As you stated yourself, the boundary conditions are usually formulated so that one is able to prove existence and uniqueness of solutions. Theherefore suitable boundary conditions depend on the context. These examples may show that this is not always the same:

  1. $u \colon [0,1] \to \mathbb{R}$, $u' = 1$. Fixing the value of $u(0)$ (or $u(1)$) determines the solution.

  2. $u \colon [0,1] \to \mathbb{R}$, $u'' = 0$ (Laplace equation). Fixing $u(0)$ is not enough, but fixing both $u(0)$ and $u(1)$ (i.e. $u$ on the whole boundary of the domain) determines the solution (which is just a linear function). In the context of ODEs one would usually fix $u(0)$ and $u'(0)$, which is another suitable boundary condition.

  3. $u \colon B(0,1) \to \mathbb{R}$, $\frac{\partial^2 u}{\partial x_1^2} + \ldots + \frac{\partial^2 u}{\partial x_n^2} = 0$ (Laplace equation). Just as above, fixing values of $u$ on the whole boundary $\partial B(0,1)$ determines the solution.

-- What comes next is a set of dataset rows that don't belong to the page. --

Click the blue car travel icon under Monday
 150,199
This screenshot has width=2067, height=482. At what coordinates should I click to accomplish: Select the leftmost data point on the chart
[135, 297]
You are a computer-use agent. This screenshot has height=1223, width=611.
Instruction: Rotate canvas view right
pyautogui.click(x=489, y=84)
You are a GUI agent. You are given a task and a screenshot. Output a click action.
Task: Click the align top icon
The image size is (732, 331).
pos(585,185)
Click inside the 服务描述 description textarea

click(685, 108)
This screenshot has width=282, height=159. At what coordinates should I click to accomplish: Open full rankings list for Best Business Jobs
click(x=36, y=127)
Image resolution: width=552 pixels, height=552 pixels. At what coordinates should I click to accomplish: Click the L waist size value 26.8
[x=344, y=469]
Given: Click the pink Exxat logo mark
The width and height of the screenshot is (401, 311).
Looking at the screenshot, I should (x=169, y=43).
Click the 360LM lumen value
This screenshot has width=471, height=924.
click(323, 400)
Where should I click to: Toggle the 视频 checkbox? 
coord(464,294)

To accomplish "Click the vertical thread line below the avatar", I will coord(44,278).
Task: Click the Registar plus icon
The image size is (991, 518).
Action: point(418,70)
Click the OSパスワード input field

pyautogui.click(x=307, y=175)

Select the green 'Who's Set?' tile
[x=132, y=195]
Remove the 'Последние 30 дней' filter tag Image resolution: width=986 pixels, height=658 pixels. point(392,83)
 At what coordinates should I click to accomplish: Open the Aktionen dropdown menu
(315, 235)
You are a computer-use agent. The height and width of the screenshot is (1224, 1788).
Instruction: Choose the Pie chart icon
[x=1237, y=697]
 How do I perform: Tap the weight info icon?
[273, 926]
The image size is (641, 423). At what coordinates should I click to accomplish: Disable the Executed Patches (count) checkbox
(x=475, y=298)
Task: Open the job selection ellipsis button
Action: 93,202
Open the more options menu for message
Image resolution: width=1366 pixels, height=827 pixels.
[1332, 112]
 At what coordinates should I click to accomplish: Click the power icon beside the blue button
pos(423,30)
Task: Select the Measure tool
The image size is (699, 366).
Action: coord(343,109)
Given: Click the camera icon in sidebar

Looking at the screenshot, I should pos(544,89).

  4. $u \colon \mathbb{R} \times \mathbb{R}^+ \to \mathbb{R}$, $\frac{\partial u}{\partial x_1} + \frac{\partial u}{\partial x_2} = 0$ (exemplary transport equation). This time fixing $u(x_1,0)$ for all $x_1 \in \mathbb{R}$ (i.e. values on the boundary) determines the solution (which by the way is $u(x_1,x_2) = u(x_1-x_2,0)$).

Maybe you had some particular PDE in mind?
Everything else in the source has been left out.